The average British five-year-old consumes their own bodyweight in sugar every year, with predictable effects on dental health and waistlines. But it is not just children who should be concerned. And it is not just added sugar that is worrying nutritionists and doctors.
You would have to have been living on another planet for the past couple of years to have missed sugar’s rise to the forefront of the debate about healthy eating. We all know that fizzy drinks, cake and confectionery are unhealthy but what about the sugars contained in more complex starchy carbohydrates such as bread and pasta — the sort of foods that make up around half our daily calorific intake?
There has been growing concern that starchy foods may not be as healthy as previously thought. Low-carb campaigners once dismissed as mavericks are fast becoming mainstream, and the low-fat/high-carb mantra that has pervaded healthy eating for decades is being questioned. It has certainly piqued my interest, so I have decided to make carbohydrates the subject of my new year’s resolution.

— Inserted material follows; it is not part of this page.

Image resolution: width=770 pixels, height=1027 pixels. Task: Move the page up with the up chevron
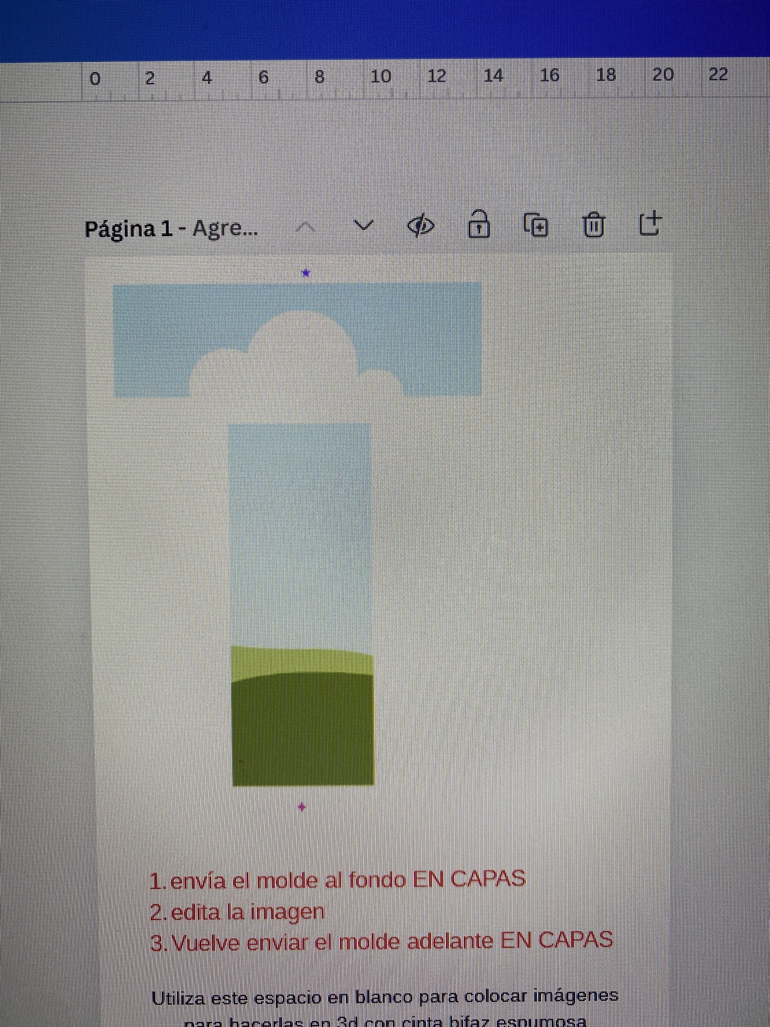click(x=306, y=227)
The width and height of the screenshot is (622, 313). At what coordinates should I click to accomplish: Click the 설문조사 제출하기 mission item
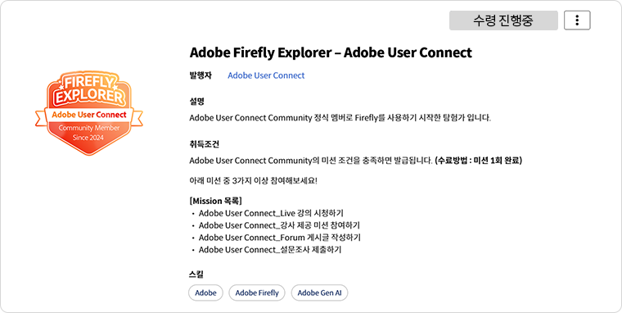coord(270,250)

I am a pretty healthy chap. At 14st my weight is acceptable — I am 6ft 2in tall. I am active, training at least four times a week, and I eat a low-fat diet with plenty of fruit and veg. But, despite all this, I have a poor cholesterol profile — something that is all the more worrying because of my family history of early heart disease.
At 7.5 mmol/l my cholesterol level is 50 per cent higher than ideal but it is the mix of fats in my blood that concerns me more. I don’t have much “good cholesterol” (HDL) and far too many triglycerides — both factors associated with an increased risk of an early heart attack and stroke and, coincidentally, a high intake of carbohydrates.
The low-fat approach hasn’t made much impact on my blood chemistry, so for 2016 I have decided to try a different tack. Thanks to a sweet tooth and a love of bread I eat far too many carbs, so I am going to cut back on them for the next six weeks and see what it does to my cholesterol profile.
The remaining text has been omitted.